_Given information_
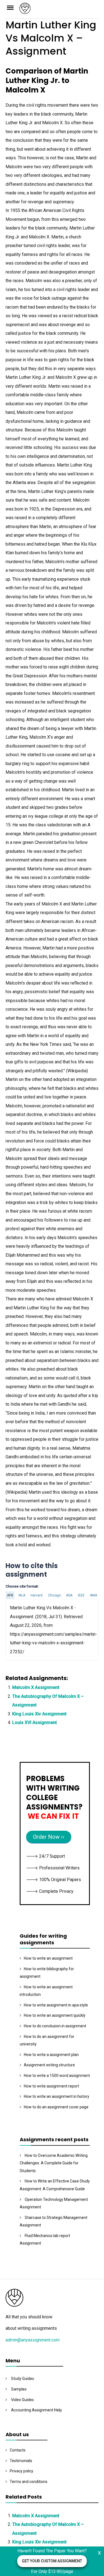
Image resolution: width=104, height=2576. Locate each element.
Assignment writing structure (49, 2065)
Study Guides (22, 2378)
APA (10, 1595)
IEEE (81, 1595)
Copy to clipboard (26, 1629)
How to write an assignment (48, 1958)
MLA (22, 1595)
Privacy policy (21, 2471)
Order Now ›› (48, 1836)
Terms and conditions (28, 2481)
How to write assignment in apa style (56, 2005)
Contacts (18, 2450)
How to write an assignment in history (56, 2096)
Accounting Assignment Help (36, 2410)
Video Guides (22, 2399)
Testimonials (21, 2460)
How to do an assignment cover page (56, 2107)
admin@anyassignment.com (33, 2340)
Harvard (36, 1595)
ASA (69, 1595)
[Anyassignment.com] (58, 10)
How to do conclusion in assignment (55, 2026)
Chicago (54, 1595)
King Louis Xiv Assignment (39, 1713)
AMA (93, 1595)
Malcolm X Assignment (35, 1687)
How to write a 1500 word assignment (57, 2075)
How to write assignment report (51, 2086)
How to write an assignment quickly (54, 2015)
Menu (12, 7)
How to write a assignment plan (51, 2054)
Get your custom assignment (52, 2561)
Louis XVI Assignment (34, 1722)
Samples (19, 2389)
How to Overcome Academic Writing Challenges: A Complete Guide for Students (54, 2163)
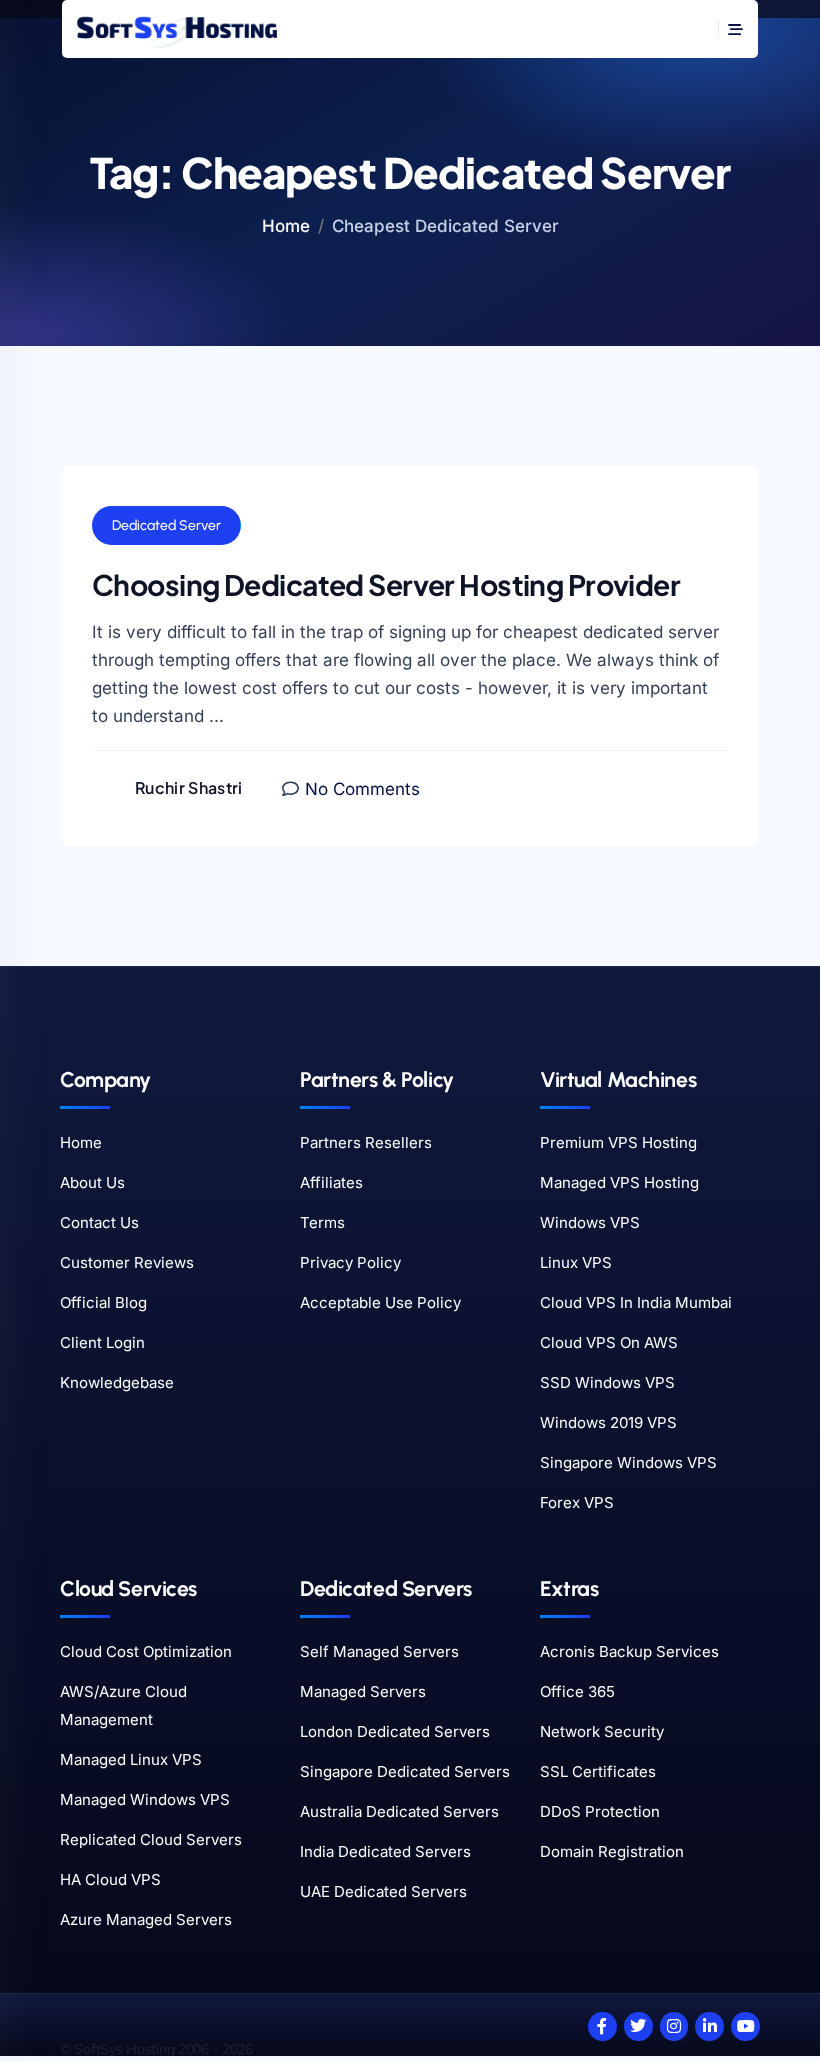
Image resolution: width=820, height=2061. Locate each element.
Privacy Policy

==

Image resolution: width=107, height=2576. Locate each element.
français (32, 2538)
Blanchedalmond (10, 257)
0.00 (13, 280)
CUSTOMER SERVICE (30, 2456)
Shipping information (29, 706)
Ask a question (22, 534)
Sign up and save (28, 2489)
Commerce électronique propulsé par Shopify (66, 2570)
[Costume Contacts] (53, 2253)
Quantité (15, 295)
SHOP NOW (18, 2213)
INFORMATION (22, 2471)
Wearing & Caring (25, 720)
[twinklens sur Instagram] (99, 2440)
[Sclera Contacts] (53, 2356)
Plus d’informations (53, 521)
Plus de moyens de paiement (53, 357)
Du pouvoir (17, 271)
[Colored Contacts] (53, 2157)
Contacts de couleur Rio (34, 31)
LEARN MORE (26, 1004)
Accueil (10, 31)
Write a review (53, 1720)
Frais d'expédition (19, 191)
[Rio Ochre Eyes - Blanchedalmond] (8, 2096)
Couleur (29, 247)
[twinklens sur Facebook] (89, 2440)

_Task statement_
The answer is each line from the entries above in which the word "Plus" occurs.

_Finished exercise_
Plus d’informations (53, 521)
Plus de moyens de paiement (53, 357)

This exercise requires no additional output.